La raison éternelle, il est vrai, c’est que l’Allemagne doit être toujours prête à faire face aux événemens, à l’est comme à l’ouest, que la France, pour sa part, augmente incessamment son armée. Ce n’est là évidemment qu’un prétexte spécieux. Quelque dextérité qu’on mette en effet à grouper des chiffres, l’Allemagne, avec ses 538 bataillons, ses 465 escadrons, ses 434 batteries d’artillerie de campagne, a des effectifs de paix supérieurs à ceux de la France, destinés à monter, par le jeu des lois nouvelles, jusqu’à 600,000 hommes.
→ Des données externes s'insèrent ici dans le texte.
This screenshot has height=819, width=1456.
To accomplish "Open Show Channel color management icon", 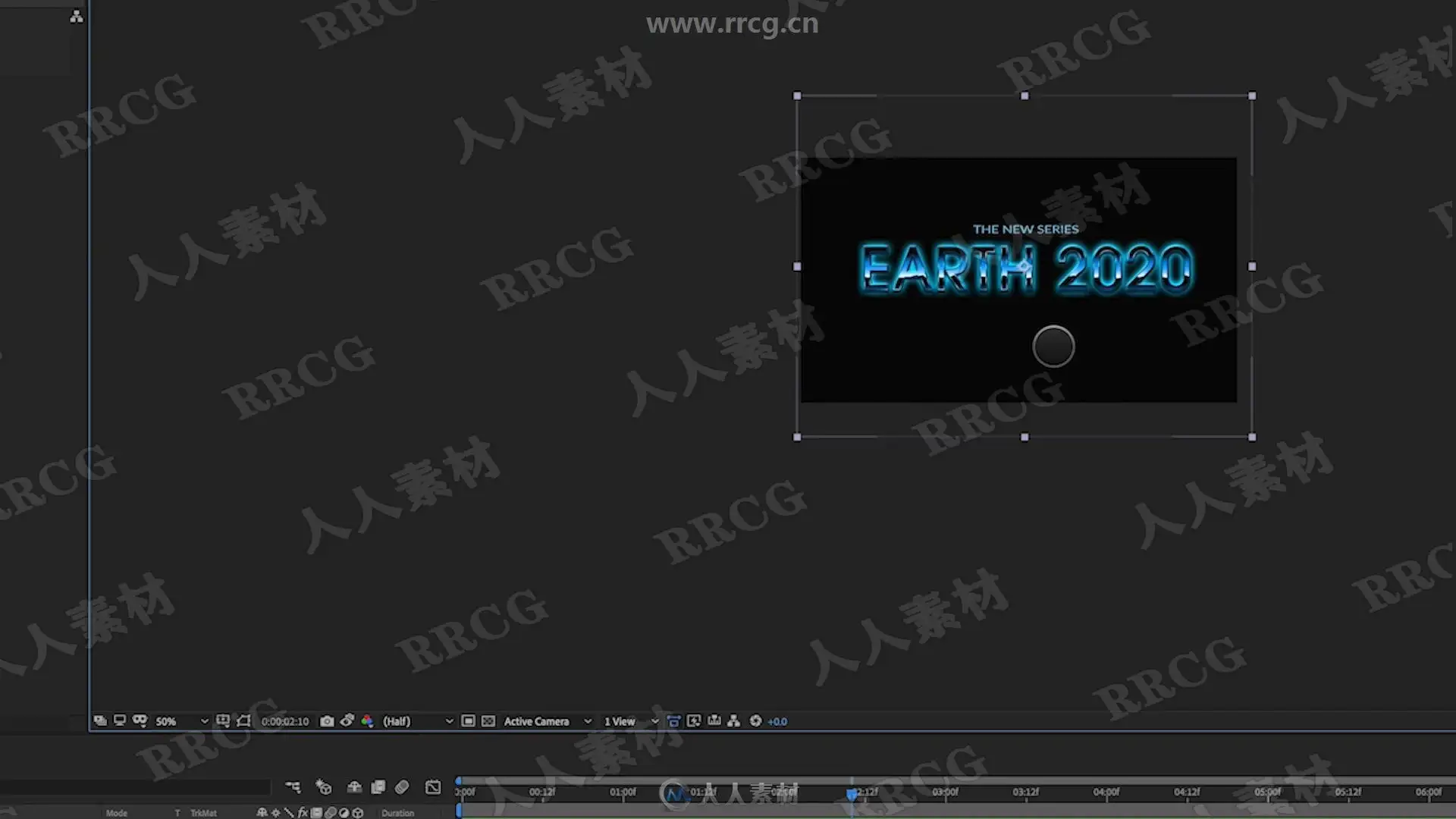I will 367,721.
La vérité est que le jeune empereur obéit à ses instincts, qu’il a plus que l’empereur Guillaume Ier peut-être ce fanatisme soldatesque qui est une tradition des Hohenzollern, que s’il a l’ambition d’être un souverain réformateur, il se sent avant tout un prince militaire. Il met le dernier mot de sa politique dans son armée, — et M. de Molke, en prêtant récemment l’appui de sa vieille autorité aux nouveaux crédits, s’est fait une fois de plus le théoricien des armemens nécessaires toujours croissans en vue d’événemens toujours possibles. Il n’a pas caché que ce qui avait été conquis par l’épée devait être conservé par l’épée, que l’armée n’était pas seulement la gardienne de la grandeur extérieure de l’Allemagne, qu’elle était aussi la protectrice de l’ordre intérieur, qu’elle avait un double rôle national et social, qu’elle était, en fin de compte, la meilleure garantie de la paix. Eh bien ! Guillaume II aura probablement ses crédits, il aura son armée, son supplément de puissance : qu’en fera-t-il ? C’est là toute la question ; elle ne laisse pas d’intéresser l’Europe, tous les autres états, l’Angleterre elle-même, dont le gouvernement n’a échappé jusqu’ici à un conflit avec l’Allemagne qu’à force de concessions dans les affaires de l’Afrique orientale.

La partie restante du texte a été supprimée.